Less than a year ago, Yori was at a friend’s house playing in the pool when he quietly slipped below the surface. When Yori was pulled from the water, it was clear that he was not breathing and did not have a pulse. After a few minutes of CPR, first responders arrived. They were able to revive his heart and transfer him to Seattle Children’s.

While Yori’s body eventually recovered, his brain never regained function due to a severe lack of oxygen, which is unfortunately the case with many drowning victims. Two weeks later, he was pronounced brain dead and passed away on Sept. 1, 2018.

“I had no idea when we walked into the hospital that we would not be walking out with him,” Tsunoda said. “As a parent, you assume it’s going to be okay, but it wasn’t. We were completely devastated.”

A message for other families

Unfortunately, Yori’s tragic situation is not unique. Drowning is a leading cause of injury death in children, according to new guidelines from the American Academy of Pediatrics. In 2017, almost 1,000 U.S. children and teens died from drowning. Most drownings in young kids occur in bathtubs and swimming pools. Even in cases where victims don’t pass away, they can be left with debilitating neurological outcomes.

Tsunoda wants other parents to know how prevalent drowning is and how quickly it can happen. She said it’s important for parents to supervise their children at all times, or designate another adult to watch the water.

“Drowning is the number one reason children up to age 4 die, and it’s entirely preventable,” Tsunoda said. “In less than one minute, a toddler can drown and die. It’s critical that parents are aware of this risk and watch their children in the water at all times.”

Tsunoda encourages parents to make sure their children wear life jackets and are enrolled in swim lessons, such as classes that teach survival swim skills. She also recommends that parents learn CPR as a precaution because that alone can mean the difference between life and death.

“I don’t want any other parent to go through what we’ve gone through,” Tsunoda said. “It’s important to know all the steps you can take to protect your child when they’re in the water.”

Yori’s legacy

In addition to advocating for drowning prevention, Tsunoda and her husband are putting their efforts toward research that will push the boundaries around solutions for hypoxic brain injury.

“When you’re in a desperate situation, you want to ensure everything possible is being done for your child,” Tsunoda said. “After losing Yori, we knew immediately that we wanted to support research that could potentially help uncover new treatments for brain hypoxia and help other families like us.”

The family has found a common bond and drive in Dr. Nino Ramirez, director of the Center for Integrative Brain Research, who has expertise within this area of research.

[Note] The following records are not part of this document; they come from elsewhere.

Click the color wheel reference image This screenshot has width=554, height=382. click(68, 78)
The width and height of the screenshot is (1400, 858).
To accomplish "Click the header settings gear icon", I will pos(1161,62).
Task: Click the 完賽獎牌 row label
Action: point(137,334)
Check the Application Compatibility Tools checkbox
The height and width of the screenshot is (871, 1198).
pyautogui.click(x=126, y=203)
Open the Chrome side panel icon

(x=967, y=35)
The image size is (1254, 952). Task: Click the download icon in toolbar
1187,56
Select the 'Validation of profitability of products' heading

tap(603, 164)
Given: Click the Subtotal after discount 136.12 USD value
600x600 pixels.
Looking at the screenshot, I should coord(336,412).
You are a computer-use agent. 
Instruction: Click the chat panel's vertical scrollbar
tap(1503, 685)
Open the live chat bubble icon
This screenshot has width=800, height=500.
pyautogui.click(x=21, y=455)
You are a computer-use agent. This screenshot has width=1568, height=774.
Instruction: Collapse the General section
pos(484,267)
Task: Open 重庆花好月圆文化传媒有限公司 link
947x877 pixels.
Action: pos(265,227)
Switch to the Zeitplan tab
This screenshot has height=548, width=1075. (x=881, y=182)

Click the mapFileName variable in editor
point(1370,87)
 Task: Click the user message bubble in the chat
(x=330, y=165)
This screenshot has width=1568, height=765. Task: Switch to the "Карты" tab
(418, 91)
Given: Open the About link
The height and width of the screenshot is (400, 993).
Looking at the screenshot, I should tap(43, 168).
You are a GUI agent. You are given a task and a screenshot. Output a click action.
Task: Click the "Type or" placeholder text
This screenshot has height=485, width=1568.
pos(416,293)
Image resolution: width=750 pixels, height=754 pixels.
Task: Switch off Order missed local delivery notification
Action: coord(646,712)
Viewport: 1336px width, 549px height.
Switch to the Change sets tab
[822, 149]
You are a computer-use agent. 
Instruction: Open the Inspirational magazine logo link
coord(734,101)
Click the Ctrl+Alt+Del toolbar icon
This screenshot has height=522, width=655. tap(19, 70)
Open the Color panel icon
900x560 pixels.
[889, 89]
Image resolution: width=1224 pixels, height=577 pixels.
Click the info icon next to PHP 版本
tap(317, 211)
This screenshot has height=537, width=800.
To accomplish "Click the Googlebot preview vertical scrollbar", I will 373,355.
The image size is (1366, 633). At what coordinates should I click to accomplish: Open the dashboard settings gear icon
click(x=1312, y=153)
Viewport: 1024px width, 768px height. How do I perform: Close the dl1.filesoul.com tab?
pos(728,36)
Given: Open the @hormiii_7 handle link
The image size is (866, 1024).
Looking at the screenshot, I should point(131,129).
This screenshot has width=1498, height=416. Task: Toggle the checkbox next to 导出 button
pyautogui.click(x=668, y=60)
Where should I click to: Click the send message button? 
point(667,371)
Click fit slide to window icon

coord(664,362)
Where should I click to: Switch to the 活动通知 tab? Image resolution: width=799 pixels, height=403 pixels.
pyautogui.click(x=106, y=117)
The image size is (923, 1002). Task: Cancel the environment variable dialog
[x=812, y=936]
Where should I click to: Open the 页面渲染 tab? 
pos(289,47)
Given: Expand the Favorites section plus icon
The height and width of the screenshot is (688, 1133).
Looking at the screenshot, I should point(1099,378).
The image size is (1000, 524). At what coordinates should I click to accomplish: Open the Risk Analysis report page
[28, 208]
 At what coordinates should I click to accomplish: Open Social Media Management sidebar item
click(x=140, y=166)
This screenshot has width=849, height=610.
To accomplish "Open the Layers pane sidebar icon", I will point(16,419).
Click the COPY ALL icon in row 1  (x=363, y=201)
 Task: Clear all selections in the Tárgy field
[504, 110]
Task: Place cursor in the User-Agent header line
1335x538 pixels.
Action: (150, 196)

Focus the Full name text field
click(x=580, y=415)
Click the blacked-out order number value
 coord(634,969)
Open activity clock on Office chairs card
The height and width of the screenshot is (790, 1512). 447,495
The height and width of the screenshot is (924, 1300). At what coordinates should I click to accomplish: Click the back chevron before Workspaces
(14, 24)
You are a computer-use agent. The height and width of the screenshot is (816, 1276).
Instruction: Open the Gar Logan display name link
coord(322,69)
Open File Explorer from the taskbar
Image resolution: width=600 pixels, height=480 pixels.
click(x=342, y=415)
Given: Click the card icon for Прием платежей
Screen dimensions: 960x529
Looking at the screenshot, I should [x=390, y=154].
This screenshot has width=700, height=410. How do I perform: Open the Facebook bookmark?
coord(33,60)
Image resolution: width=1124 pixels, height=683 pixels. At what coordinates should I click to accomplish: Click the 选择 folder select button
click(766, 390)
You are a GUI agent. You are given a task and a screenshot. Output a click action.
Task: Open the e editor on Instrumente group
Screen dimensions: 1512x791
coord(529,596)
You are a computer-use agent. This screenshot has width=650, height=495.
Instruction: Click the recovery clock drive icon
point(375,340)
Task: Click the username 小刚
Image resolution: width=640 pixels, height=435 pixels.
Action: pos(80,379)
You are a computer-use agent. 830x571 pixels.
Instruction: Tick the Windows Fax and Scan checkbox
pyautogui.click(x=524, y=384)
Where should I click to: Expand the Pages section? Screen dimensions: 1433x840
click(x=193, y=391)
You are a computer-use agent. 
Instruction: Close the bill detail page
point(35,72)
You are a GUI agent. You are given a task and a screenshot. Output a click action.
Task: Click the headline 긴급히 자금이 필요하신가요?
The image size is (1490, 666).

“He has let us be engaged in the research process in a way that we never anticipated,” Tsunoda said. “It was clear that he knew we were on a mission.”

Since their initial meeting in February, there is already a group of experiments in motion attempting to address critical questions and potential therapeutic interventions.

After starting a fundraiser in October 2018, the family has raised more than $50,000 thus far for research.

“We feel very fortunate that our family, friends and even strangers read Yori’s story and are showing their support in this way,” Tsunoda said. “Yori was here for a reason, and hopefully this is the beginning of his legacy.”

Tsunoda also hopes that her family’s story can serve as a reminder for other families to appreciate every day they have with their children.

“Being a parent is a hard job and can be challenging,” she said. “But it’s important to not take any moment for granted and when it feels tough, love harder and hug your kids tighter. You never know what life can bring, so be grateful for every moment you have with them.”